WORK TASK: Your task is to restate every entry below word for word and omit the images.

DATA LISTING: Begin

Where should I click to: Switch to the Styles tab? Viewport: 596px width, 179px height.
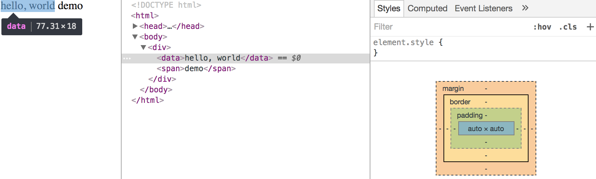click(x=389, y=8)
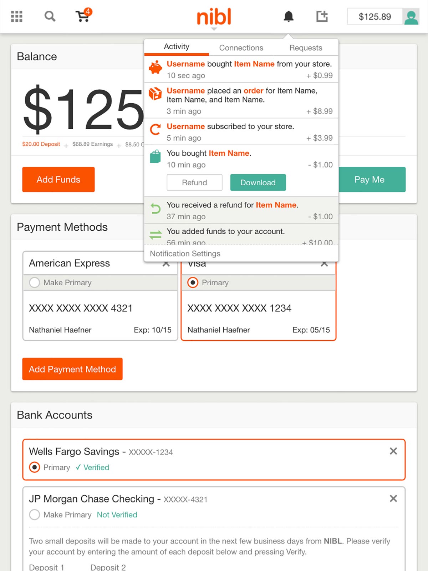Select Primary radio for Wells Fargo Savings
This screenshot has width=428, height=571.
[x=35, y=467]
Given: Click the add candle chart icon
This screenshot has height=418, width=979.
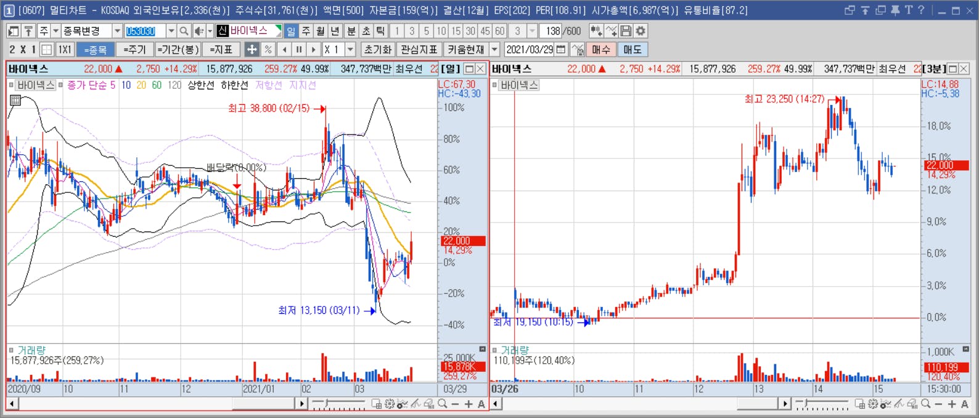Looking at the screenshot, I should [x=596, y=31].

DATA LISTING: End

EXERCISE OUTPUT:
Where should I click to: Switch to the Styles tab? Viewport: 596px width, 179px height.
click(x=389, y=8)
Select Primary radio for Wells Fargo Savings
This screenshot has width=428, height=571.
[x=35, y=467]
Given: Click the add candle chart icon
This screenshot has height=418, width=979.
Looking at the screenshot, I should [x=596, y=31].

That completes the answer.